Hong Kong politician

Choy Kan-pui, BBS, JP (born 1929) is a former Hong Kong legislator and Sha Tin villager. He ran in the 1982 Hong Kong district boards election representing the Tin Sum village in Sha Tin where he rooted and continued his office until 2003. He was also the chairman of the Sha Tin District Council.

He was a member of the Hong Kong Affairs Society, a pro-democracy political group in the 1980s, which later became the United Democrats of Hong Kong (UDHK), the first major pro-democracy party. Choy was a founding member of the UDHK, but he and Lau Kong-wah soon left the party and formed a local community organisation Civil Force.

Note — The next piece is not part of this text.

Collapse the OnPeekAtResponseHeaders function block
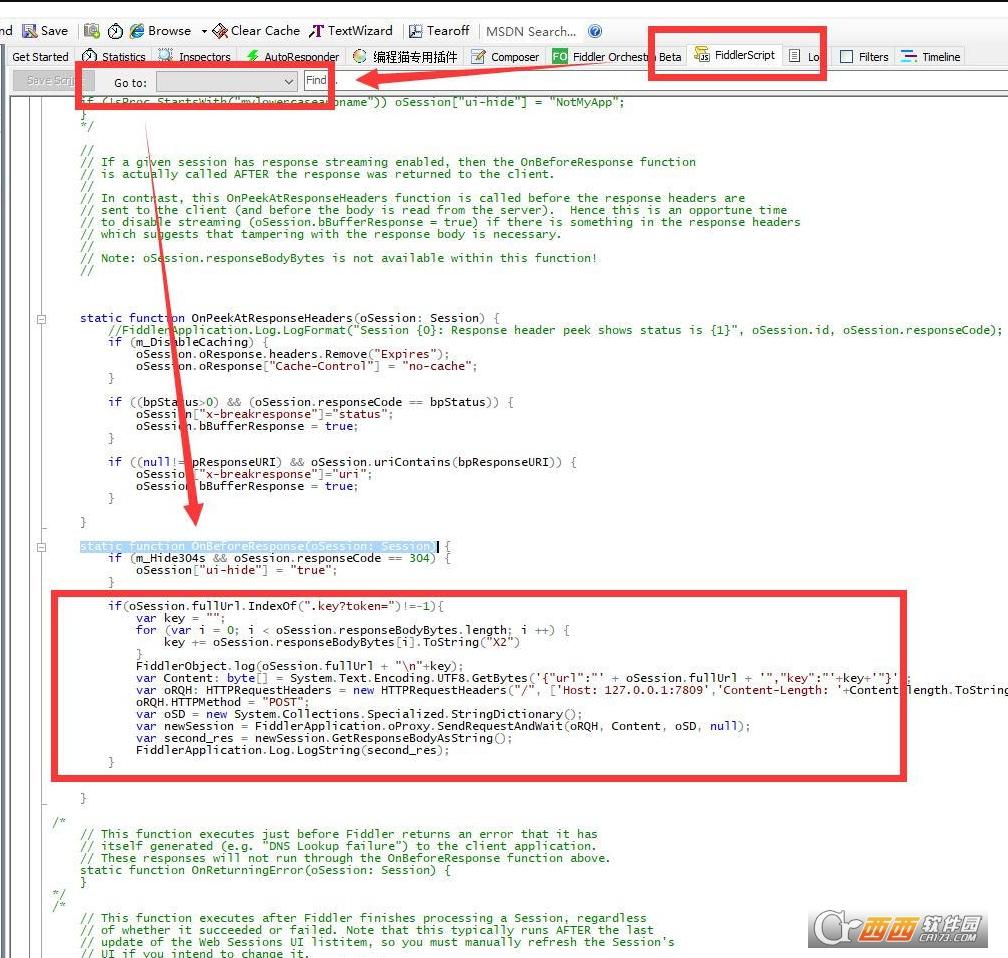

He was elected as member of the Legislative Council in Election Committee in the 1995 Legislative Council election in which the electorates were composed of district councillors. He later joined the pro-Beijing pro-business Hong Kong Progressive Alliance (HKPA) and was re-elected to the Provisional Legislative Council in 1996. In the 2000 Legislative Council election, HKPA supported Choy Kan-pui and Tang Siu-tong to participate in the New Territories East and New Territories West constituencies respectively but Choy failed to regain a seat in LegCo.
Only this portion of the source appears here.